Pembayaran prestasi pekerjaan dapat diberikan dalam bentuk:
a. pembayaran bulanan;
b. pembayaran berdasarkan tahapan penyelesaian pekerjaan (termin); atau
c. pembayaran secara sekaligus setelah penyelesaian pekerjaan.
Pembayaran bulanan/termin untuk Pekerjaan Konstruksi, dilakukan senilai pekerjaan yang telah
terpasang.

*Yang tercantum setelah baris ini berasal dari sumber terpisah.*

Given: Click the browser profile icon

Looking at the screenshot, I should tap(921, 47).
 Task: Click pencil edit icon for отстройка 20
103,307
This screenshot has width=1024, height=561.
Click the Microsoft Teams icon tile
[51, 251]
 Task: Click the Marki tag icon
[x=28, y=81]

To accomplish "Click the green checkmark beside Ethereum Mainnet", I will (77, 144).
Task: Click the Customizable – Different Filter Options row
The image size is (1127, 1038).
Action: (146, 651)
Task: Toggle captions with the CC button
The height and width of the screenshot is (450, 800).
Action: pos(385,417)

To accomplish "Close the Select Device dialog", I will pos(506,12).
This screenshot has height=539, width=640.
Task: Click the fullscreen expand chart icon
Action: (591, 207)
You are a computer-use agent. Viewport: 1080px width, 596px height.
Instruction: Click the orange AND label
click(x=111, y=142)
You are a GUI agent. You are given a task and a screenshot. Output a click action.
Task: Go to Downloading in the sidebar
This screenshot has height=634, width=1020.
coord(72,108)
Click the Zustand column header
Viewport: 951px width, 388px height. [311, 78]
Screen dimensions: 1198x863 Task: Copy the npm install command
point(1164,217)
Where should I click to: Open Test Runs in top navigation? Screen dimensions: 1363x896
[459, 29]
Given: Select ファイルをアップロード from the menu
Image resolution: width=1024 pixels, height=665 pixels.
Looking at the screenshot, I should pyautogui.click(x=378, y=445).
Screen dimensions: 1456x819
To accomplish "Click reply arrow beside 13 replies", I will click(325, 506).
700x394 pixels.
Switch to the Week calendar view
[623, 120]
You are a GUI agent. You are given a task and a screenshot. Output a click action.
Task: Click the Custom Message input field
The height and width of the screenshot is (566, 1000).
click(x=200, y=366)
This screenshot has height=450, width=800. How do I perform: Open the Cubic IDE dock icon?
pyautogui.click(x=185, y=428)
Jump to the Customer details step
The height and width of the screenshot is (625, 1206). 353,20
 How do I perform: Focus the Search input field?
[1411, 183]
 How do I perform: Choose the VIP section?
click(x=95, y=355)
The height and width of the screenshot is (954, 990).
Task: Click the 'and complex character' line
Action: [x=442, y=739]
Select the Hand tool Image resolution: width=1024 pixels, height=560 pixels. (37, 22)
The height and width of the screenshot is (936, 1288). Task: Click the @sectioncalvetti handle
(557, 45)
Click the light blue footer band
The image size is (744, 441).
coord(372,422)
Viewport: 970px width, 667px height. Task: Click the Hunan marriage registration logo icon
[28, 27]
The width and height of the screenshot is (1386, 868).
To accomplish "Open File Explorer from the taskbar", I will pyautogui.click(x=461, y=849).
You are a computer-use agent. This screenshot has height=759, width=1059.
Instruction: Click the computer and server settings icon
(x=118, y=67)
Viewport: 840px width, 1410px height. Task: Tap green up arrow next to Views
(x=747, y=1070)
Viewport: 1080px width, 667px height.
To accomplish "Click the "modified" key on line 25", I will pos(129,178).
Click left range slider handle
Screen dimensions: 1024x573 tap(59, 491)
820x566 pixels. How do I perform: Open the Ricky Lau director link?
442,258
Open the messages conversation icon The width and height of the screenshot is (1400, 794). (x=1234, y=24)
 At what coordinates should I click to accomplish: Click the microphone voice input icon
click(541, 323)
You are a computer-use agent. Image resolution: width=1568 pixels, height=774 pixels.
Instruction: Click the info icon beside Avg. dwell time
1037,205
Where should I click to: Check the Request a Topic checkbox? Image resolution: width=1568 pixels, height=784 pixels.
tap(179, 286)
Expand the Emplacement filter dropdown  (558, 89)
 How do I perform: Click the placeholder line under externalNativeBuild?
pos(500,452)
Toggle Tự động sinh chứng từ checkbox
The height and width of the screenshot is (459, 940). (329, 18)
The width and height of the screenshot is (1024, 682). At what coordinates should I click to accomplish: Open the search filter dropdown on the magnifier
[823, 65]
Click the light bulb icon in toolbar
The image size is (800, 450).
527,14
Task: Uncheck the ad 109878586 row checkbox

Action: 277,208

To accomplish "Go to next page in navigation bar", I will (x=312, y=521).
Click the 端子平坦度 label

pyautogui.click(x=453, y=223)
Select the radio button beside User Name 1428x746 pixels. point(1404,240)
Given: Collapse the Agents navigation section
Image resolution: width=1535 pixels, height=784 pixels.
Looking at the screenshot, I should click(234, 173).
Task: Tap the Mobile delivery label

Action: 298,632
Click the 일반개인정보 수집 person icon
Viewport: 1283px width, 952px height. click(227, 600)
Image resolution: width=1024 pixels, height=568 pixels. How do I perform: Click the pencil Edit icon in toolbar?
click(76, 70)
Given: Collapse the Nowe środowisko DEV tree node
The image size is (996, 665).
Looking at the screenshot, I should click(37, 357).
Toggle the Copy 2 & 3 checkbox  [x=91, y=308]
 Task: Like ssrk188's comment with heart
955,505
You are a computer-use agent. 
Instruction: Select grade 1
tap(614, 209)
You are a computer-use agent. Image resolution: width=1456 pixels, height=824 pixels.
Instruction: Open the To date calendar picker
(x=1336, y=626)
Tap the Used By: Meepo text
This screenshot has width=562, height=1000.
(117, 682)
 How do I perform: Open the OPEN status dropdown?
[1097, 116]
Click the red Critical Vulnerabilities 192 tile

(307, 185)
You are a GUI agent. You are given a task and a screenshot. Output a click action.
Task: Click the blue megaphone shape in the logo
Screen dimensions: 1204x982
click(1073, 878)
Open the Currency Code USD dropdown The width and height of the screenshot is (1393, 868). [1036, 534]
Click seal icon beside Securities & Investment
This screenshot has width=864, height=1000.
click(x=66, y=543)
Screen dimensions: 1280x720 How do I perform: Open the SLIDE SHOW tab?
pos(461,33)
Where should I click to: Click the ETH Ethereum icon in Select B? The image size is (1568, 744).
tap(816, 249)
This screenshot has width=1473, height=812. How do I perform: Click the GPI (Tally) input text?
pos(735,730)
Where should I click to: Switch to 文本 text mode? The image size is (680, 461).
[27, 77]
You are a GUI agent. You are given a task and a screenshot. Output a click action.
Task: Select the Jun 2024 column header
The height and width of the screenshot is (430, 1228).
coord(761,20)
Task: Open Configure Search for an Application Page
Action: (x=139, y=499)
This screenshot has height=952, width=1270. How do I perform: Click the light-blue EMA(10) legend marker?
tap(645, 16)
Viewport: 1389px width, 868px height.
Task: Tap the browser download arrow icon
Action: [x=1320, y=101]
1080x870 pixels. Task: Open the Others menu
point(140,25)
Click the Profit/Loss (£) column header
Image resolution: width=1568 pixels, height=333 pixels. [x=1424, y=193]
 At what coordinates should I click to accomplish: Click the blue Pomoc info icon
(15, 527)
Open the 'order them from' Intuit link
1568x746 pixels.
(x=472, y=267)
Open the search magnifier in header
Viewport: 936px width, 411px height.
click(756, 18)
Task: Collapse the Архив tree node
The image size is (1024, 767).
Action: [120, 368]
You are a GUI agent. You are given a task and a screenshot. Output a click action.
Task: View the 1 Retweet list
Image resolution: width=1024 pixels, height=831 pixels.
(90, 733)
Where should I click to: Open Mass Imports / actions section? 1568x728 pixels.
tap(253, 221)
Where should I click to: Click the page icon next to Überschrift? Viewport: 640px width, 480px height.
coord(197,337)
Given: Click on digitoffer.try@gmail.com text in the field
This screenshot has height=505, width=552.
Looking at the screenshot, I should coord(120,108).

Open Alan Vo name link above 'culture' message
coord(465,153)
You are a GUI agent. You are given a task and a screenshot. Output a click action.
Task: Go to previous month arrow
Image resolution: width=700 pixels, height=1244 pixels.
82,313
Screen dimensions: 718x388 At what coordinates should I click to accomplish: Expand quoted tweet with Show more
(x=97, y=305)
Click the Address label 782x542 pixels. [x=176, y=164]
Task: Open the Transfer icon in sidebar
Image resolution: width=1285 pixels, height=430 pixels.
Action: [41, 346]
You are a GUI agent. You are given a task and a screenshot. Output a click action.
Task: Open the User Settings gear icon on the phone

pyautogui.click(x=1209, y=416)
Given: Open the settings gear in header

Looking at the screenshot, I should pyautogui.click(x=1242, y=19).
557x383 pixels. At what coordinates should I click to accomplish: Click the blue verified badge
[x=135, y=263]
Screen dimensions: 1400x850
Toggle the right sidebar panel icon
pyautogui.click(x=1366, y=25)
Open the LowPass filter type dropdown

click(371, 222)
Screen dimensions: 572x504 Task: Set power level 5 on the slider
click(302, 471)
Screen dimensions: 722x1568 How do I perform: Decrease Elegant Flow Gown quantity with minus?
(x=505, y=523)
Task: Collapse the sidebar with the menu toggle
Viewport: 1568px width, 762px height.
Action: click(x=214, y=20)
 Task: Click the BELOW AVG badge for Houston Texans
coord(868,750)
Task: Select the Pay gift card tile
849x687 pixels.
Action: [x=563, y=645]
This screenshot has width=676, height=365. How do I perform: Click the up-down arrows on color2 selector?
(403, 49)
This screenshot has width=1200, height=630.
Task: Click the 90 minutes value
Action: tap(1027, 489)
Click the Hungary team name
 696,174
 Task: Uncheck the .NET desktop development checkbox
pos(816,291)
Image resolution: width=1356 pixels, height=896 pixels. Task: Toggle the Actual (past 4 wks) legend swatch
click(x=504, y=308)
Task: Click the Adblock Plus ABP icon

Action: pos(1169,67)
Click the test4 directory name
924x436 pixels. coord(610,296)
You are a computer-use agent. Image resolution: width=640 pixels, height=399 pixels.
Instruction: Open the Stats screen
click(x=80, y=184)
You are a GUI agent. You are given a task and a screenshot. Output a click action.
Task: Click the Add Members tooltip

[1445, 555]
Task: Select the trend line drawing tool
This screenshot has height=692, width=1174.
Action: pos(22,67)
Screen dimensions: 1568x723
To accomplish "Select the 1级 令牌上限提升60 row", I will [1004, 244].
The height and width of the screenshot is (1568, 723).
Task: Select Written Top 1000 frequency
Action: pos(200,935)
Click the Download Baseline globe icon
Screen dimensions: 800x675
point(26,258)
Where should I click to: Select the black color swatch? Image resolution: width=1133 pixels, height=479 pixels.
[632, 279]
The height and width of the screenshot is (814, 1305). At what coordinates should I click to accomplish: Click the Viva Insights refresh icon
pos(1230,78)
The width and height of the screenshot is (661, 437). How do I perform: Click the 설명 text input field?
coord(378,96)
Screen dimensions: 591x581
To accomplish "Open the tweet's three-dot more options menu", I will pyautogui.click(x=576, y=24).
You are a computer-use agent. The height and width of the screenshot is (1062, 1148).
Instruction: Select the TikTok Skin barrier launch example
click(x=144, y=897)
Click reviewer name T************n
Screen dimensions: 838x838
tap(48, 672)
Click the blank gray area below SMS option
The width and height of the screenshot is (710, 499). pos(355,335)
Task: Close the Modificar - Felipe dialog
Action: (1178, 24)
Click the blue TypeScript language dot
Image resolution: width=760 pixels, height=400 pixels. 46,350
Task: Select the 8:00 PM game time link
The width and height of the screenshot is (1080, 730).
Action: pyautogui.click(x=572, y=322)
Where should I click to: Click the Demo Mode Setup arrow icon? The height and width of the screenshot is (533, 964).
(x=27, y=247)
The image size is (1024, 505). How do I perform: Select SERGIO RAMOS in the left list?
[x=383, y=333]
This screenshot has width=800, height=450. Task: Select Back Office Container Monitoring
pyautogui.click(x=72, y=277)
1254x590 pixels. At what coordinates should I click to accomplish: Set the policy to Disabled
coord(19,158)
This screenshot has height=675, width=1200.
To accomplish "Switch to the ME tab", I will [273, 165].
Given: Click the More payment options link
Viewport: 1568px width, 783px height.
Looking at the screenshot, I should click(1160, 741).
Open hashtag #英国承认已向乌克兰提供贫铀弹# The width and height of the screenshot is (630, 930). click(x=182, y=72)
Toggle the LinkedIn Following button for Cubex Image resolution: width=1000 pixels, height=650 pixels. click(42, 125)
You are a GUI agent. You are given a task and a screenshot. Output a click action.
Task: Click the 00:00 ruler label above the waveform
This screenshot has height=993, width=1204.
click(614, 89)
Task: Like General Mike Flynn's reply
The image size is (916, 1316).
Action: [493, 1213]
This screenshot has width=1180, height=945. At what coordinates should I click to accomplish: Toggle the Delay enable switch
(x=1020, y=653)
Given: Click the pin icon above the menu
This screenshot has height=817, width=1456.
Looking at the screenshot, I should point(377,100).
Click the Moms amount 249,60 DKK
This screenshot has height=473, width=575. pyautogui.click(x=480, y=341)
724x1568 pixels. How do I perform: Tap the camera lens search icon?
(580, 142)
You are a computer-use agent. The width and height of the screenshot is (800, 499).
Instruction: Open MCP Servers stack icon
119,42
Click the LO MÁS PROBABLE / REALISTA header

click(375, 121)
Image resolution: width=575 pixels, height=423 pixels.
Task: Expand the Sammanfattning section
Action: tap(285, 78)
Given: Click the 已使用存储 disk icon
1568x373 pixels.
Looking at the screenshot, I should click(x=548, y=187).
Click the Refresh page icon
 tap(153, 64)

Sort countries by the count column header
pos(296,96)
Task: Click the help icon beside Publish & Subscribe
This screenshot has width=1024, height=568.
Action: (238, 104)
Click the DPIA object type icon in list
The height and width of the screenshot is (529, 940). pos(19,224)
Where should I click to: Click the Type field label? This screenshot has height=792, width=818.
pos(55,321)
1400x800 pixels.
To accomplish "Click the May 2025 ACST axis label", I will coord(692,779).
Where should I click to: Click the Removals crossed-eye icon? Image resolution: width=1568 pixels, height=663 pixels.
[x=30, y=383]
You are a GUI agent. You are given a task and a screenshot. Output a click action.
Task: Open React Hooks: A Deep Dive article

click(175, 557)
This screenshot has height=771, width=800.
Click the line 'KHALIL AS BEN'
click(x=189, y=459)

Sebagian pembayaran prestasi pekerjaan dapat ditahan sebagai uang retensi untuk
Jaminan Pemeliharaan Pekerjaan Konstruksi.
V. Keadaan Kahar
• Keadaan Kahar adalah suatu keadaan yang terjadi diluar kehendak para pihak dan tidak
dapat diperkirakan sebelumnya sehingga kewajiban yang ditentukan dalam Kontrak
menjadi tidak dapat dipenuhi.
• Yang dapat digolongkan sebagai Keadaan Kahar dalam Kontrak Pengadaan Barang/Jasa
meliputi:
a. bencana alam;
b. bencana non alam;
c. bencana sosial;
d. pemogokan;
e. kebakaran; dan/atau
f. gangguan industri lainnya sebagaimana dinyatakan melalui keputusan bersama Menteri
Keuangan dan menteri teknis terkait.
• Keterlambatan pelaksanaan pekerjaan yang diakibatkan oleh terjadinya Keadaan Kahar
tidak dikenakan sanksi.
VI. Penyesuaian Harga
Penyesuaian Harga dilakukan dengan ketentuan sebagai berikut:
a. penyesuaian harga diberlakukan terhadap Kontrak Tahun Jamak berbentuk Kontrak Harga
Satuan berdasarkan ketentuan dan persyaratan yang telah tercantum dalam Dokumen
Pengadaan dan/atau perubahan Dokumen Pengadaan;
b. tata cara perhitungan penyesuaian harga harus dicantumkan dengan jelas dalam Dokumen
Pengadaan;
c. penyesuaian harga tidak diberlakukan terhadap Kontrak Tahun Tunggal dan Kontrak Lump
Sum serta pekerjaan dengan Harga Satuan timpang.